My uncle James is one of the greatest storytellers I have ever known. He just loves sharing a good story. I remember an early morning phone call (5 am) while I was a student in England when he just had to share a story he had heard (and also to argue about what the time was in London!) Even now he will call to assist me with my sermon on Sunday. (I rarely can use one of his stories, but they are always funny!)
Our scout troop was out on a camping trip when James decided to regale us with one of his stories, a true account of a family event. As he was spinning the tale, a cousin kept correcting him. “Wait, wasn’t it in December?” “Aunt Vida didn’t live over there!” “I am sure that Dad had already moved out of the house.”
Finally uncle James turned to him and said, “Don’t bother me with the facts! I’m telling a story here!”

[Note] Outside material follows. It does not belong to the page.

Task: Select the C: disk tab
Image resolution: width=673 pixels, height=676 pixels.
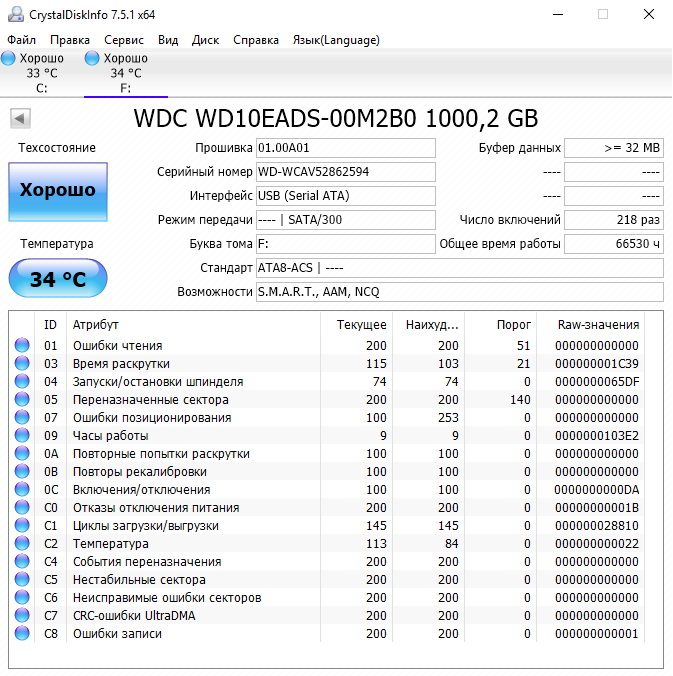Action: pos(41,73)
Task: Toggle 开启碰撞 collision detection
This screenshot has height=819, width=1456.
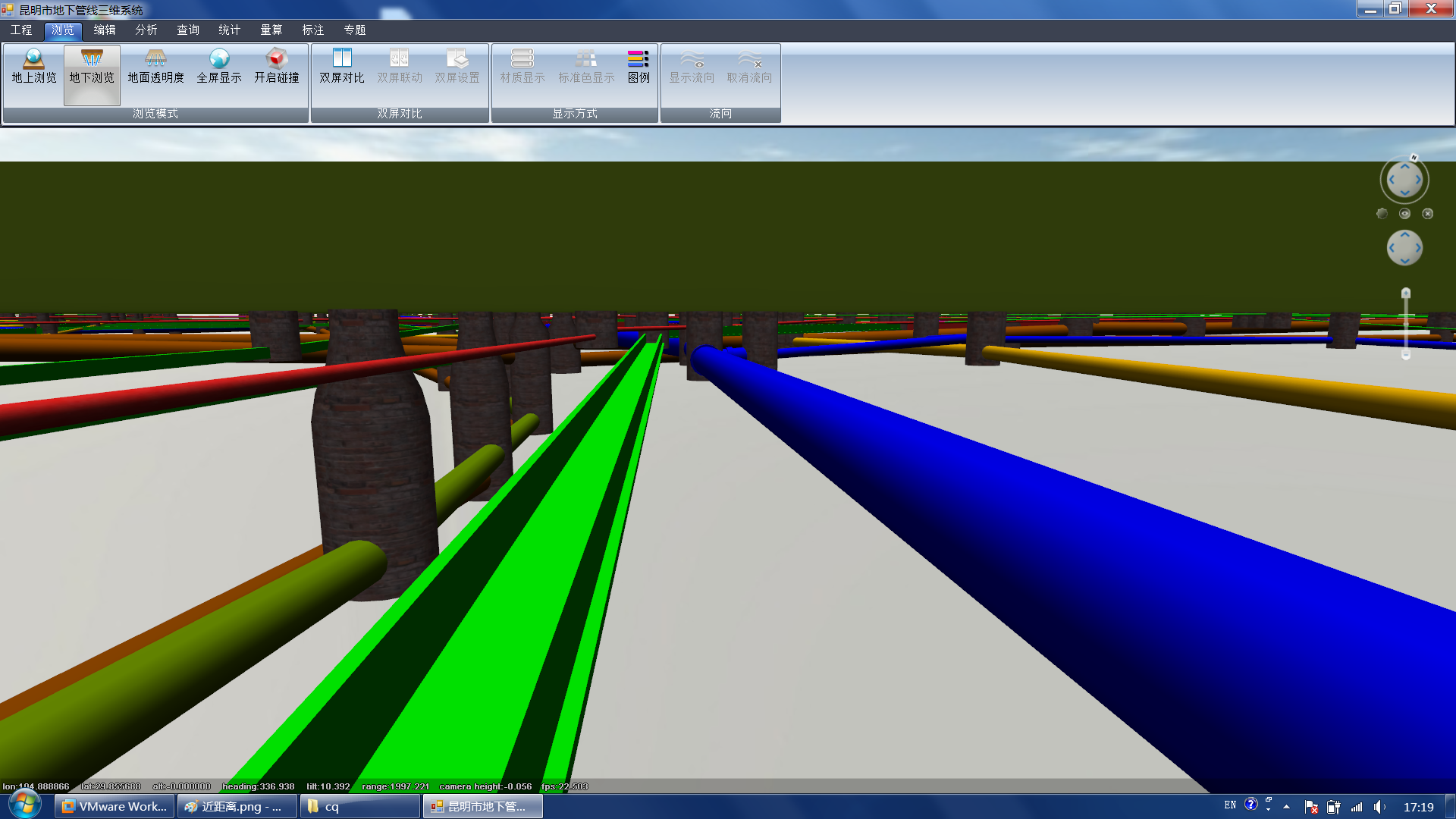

I have thought about uncle James a lot recently as this political campaign has moved into high gear. It seems that everyone is “telling a story here,” rarely bothering with facts! At the very least, they conveniently shape the facts to fit the story they are telling. The result is a cottage industry of fact checkers. Stories in the media will give a speech “Four Pinocchio’s” or “Multiple Flames” (you know, ‘liar liar pants on fire’). Depending on which candidate is indicted we are happy or enraged.
The emotion I feel most of the time is fear. What if these “fact checkers” decide that they will come to church…and listen to the sermon! I am not talking about the story that I shared about the conversation with a person that I pieced together from numerous conversations over the past month; I am not talking about the story I “borrowed” from Tony Campolo or Fred Craddock. I am talking about the story we tell from the Bible!

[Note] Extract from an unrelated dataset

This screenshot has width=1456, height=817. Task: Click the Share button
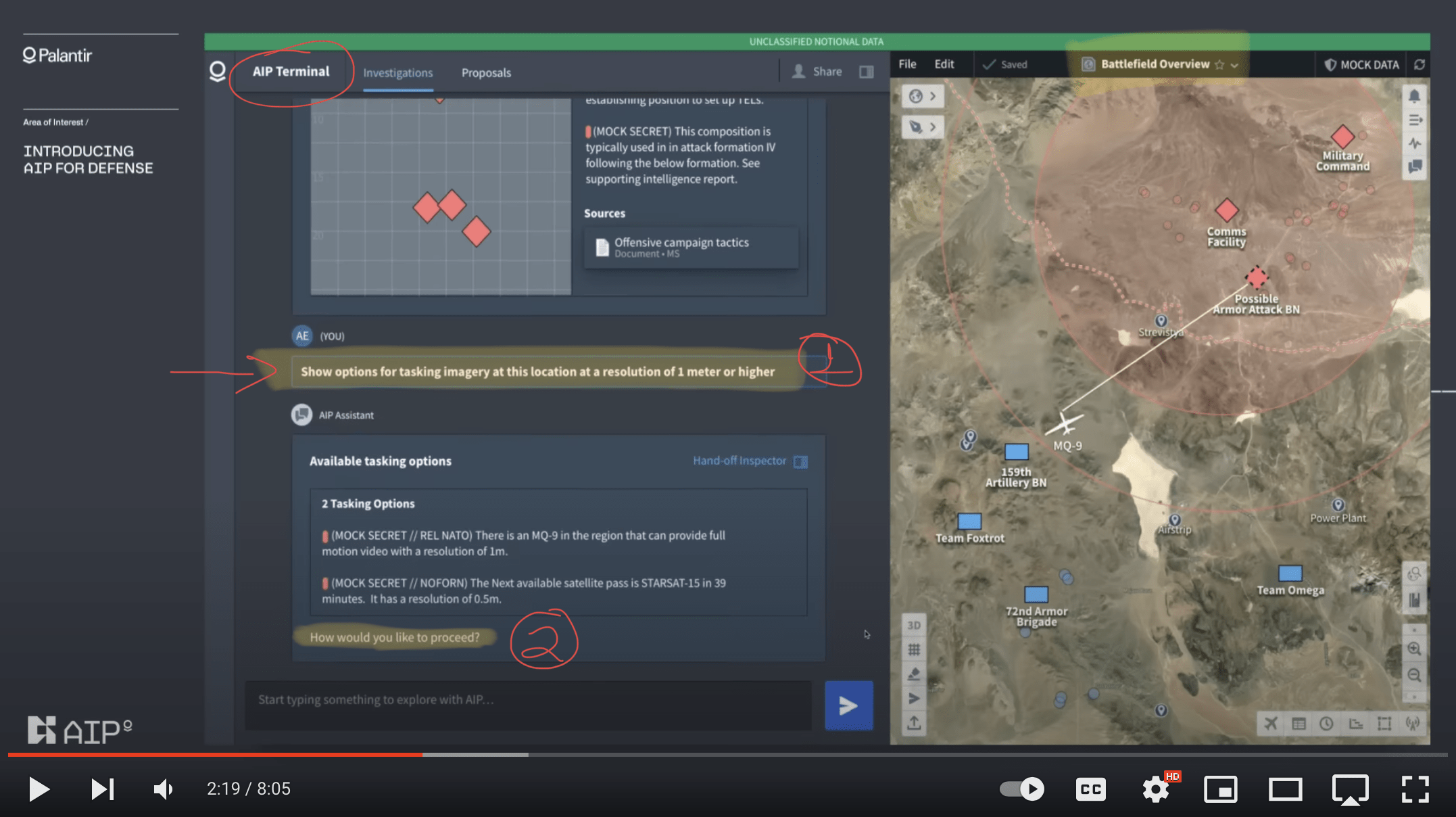tap(818, 72)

Recently our text was about the demise of Absalom. We all know that he died after his hair got caught in the branches of a tree and his horse ran on, just leaving him hanging there. How many times growing up was that used as a lesson to get a haircut? Only one problem—that isn’t what the text says! His head got caught. (Look it up! II Samuel 18)
And how many children’s Sunday School classes have sent home pictures of Joseph and his coat of many colors to adorn the refrigerator door? It is a great craft and a wonderful story. The only problem is that isn’t what the Bible says. It was a coat with long sleeves! You can understand why we would change THAT! That doesn’t make a good craft, a good story, a good sermon.

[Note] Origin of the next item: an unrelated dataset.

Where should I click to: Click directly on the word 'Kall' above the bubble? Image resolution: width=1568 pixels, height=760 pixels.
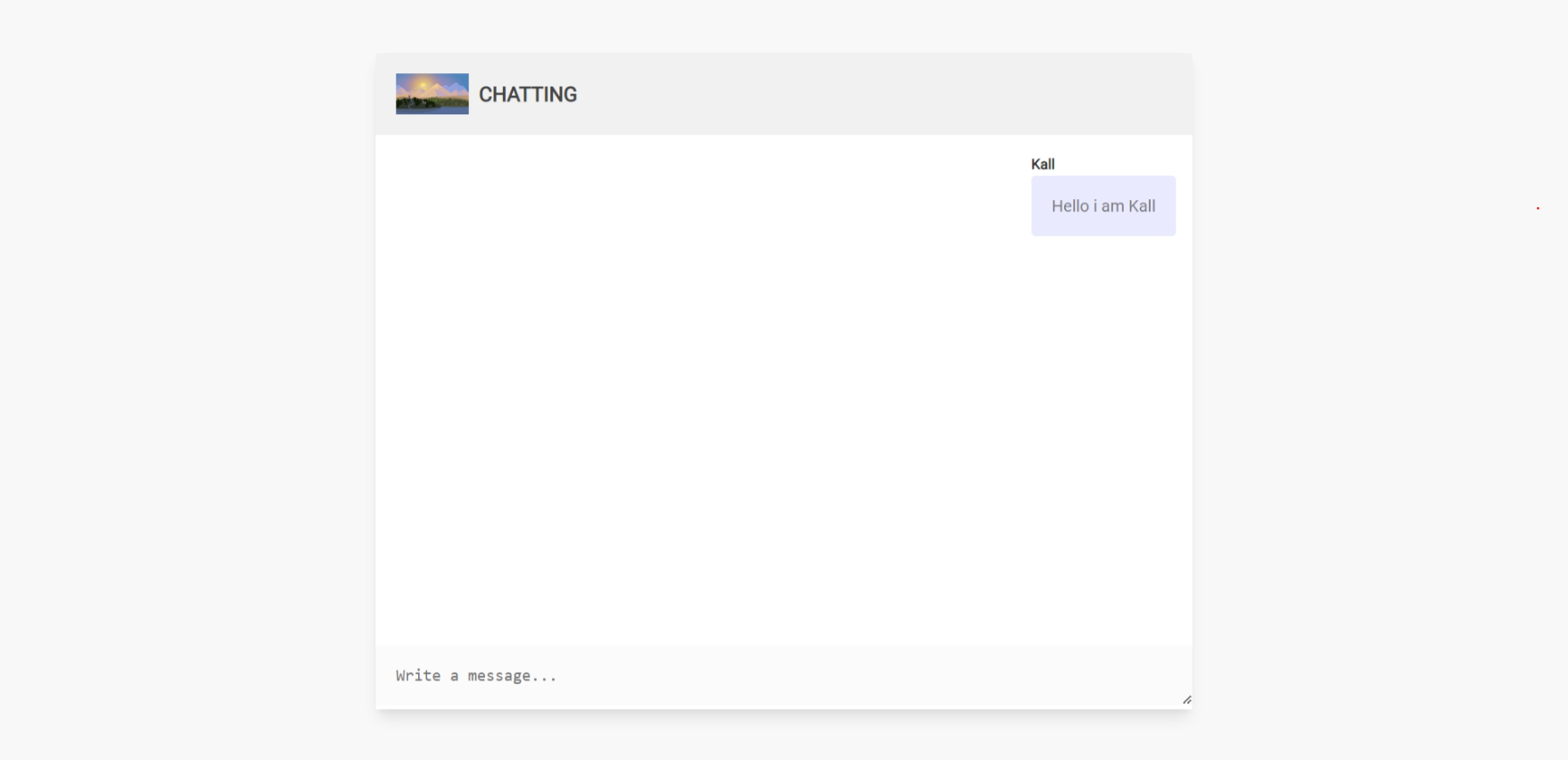(1043, 163)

We could go on and on! Mary Magdalene was a prostitute; the innkeeper turned away Mary and Joseph; Matthew, Mark, Dr. Luke, and John wrote the gospels—all of these stories that preachers have shared from the pulpit with the insinuation that “This is the word of the Lord!”
Can you imagine the Fact Checker in the Balcony? “I give that 5 Pinocchio’s”
These fact checkers must be stopped before they get to church! Otherwise we will have to start telling the truth, and that might just ruin the story!